Task to complete |
If a line of the data below holds the string "badge", copy it.
BEGIN
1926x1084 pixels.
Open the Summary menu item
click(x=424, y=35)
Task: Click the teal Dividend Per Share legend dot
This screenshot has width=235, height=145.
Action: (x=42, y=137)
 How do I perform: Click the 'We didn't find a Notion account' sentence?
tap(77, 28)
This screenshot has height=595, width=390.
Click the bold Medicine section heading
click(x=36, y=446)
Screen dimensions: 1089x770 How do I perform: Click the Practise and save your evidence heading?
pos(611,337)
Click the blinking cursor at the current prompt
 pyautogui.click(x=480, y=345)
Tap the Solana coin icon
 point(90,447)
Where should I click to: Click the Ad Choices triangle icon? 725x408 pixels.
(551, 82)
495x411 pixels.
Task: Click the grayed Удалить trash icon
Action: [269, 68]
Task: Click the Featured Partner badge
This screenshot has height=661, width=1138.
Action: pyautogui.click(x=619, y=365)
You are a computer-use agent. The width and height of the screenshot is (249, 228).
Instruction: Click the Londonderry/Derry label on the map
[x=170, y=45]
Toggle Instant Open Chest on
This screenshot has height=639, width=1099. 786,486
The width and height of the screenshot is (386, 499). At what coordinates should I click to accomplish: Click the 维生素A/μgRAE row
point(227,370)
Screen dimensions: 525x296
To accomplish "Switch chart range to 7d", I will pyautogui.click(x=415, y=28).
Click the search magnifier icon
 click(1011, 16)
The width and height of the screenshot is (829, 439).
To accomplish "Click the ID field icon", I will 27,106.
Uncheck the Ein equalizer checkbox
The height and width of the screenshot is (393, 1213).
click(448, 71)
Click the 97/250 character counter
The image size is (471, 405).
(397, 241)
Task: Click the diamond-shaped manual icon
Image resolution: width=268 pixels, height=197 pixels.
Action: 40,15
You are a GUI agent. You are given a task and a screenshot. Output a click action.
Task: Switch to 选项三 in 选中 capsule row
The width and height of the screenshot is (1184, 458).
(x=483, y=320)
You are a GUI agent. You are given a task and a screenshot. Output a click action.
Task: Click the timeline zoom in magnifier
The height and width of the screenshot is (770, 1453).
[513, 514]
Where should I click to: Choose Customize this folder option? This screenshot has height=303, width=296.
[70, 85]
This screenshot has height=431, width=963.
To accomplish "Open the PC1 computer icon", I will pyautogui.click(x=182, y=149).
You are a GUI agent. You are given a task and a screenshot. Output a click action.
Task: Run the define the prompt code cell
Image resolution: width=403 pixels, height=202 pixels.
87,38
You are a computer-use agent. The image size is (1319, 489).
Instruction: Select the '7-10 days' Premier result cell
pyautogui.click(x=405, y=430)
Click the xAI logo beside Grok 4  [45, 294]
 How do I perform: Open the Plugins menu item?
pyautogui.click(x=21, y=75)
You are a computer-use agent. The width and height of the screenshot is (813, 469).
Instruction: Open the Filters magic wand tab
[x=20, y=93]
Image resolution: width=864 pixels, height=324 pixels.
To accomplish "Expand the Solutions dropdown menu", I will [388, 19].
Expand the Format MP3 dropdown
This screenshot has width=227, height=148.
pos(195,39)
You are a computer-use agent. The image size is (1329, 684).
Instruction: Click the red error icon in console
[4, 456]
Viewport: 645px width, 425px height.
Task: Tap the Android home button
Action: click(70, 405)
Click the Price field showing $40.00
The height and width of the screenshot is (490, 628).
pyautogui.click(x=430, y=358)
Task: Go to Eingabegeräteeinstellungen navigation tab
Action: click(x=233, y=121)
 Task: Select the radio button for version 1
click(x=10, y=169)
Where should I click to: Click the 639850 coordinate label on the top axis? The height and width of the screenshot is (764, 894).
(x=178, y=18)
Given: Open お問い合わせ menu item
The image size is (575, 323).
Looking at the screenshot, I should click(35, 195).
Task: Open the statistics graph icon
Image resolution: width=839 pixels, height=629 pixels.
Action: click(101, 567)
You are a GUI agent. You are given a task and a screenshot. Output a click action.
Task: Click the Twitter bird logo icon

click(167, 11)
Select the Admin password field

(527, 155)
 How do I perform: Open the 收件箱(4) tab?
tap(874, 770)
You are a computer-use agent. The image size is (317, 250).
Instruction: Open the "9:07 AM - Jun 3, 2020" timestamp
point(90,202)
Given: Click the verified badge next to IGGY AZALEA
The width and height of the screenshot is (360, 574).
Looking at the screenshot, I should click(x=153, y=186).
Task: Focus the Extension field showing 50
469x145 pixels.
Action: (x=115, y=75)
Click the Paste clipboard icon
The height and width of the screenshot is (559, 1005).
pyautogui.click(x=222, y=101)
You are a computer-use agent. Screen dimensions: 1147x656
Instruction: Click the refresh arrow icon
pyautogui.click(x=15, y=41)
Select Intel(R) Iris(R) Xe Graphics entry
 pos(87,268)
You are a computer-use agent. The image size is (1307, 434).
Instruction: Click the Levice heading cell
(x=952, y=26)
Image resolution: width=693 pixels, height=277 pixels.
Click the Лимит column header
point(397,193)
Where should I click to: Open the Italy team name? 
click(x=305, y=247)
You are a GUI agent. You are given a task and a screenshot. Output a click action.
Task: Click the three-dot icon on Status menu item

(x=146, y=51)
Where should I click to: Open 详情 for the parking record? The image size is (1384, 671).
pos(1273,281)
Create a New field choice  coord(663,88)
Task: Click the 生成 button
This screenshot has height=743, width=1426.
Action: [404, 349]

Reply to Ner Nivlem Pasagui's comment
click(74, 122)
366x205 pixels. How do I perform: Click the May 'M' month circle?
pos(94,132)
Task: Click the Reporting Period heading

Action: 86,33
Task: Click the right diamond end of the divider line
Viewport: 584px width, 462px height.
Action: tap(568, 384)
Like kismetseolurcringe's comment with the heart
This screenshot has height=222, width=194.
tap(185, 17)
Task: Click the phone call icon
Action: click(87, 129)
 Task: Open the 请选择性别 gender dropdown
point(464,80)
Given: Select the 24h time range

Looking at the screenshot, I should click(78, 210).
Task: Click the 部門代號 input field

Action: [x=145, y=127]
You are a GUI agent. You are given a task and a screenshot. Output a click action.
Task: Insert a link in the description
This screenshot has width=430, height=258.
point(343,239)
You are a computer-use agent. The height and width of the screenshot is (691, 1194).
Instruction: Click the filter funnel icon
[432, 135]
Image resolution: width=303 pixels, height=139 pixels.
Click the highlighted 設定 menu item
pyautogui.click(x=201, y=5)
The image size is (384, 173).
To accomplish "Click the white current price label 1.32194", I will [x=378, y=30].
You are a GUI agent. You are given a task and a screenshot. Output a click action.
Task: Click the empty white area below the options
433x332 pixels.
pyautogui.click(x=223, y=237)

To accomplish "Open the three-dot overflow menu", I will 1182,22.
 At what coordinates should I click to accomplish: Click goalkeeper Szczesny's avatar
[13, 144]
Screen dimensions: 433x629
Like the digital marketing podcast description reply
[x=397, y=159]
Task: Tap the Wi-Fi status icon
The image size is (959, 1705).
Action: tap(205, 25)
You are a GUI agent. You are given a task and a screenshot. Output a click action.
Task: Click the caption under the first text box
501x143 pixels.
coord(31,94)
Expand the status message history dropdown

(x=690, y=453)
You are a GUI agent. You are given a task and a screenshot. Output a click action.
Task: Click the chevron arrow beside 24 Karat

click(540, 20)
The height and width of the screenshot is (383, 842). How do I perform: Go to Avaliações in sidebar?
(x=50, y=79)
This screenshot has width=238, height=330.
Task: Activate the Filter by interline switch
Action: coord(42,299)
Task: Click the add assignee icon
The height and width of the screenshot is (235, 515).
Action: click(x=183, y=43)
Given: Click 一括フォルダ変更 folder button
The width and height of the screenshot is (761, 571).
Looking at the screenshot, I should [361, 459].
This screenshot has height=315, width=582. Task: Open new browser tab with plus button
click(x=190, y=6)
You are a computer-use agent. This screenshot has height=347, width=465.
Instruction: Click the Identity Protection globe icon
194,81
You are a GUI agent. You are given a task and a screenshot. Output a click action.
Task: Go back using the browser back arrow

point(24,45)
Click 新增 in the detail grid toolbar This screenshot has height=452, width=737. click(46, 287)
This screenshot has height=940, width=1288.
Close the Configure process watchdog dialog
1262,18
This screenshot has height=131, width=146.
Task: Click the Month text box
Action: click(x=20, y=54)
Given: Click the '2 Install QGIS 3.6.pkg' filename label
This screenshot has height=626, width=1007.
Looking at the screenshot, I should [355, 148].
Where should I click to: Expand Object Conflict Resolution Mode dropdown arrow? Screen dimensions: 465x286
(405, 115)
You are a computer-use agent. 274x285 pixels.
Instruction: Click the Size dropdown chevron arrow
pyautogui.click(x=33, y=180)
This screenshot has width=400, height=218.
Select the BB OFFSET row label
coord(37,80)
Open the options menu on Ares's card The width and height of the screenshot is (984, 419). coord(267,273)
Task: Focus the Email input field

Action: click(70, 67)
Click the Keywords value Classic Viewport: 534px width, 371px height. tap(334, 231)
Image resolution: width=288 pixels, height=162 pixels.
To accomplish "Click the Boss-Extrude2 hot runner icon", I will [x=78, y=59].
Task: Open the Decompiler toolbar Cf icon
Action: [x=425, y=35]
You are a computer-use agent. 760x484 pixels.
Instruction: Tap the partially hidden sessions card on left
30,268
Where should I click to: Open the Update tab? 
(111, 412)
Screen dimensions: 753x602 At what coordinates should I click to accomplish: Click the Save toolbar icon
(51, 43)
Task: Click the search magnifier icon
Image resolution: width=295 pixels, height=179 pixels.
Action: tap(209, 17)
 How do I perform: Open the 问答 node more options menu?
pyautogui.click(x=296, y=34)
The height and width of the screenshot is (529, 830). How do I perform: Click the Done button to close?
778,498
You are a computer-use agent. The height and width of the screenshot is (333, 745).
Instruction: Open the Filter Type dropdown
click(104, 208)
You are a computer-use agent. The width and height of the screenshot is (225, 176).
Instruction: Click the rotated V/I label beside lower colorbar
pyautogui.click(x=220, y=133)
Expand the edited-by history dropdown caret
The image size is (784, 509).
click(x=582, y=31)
END
Result below |
Task: Click the Featured Partner badge
Given: Click the verified badge next to IGGY AZALEA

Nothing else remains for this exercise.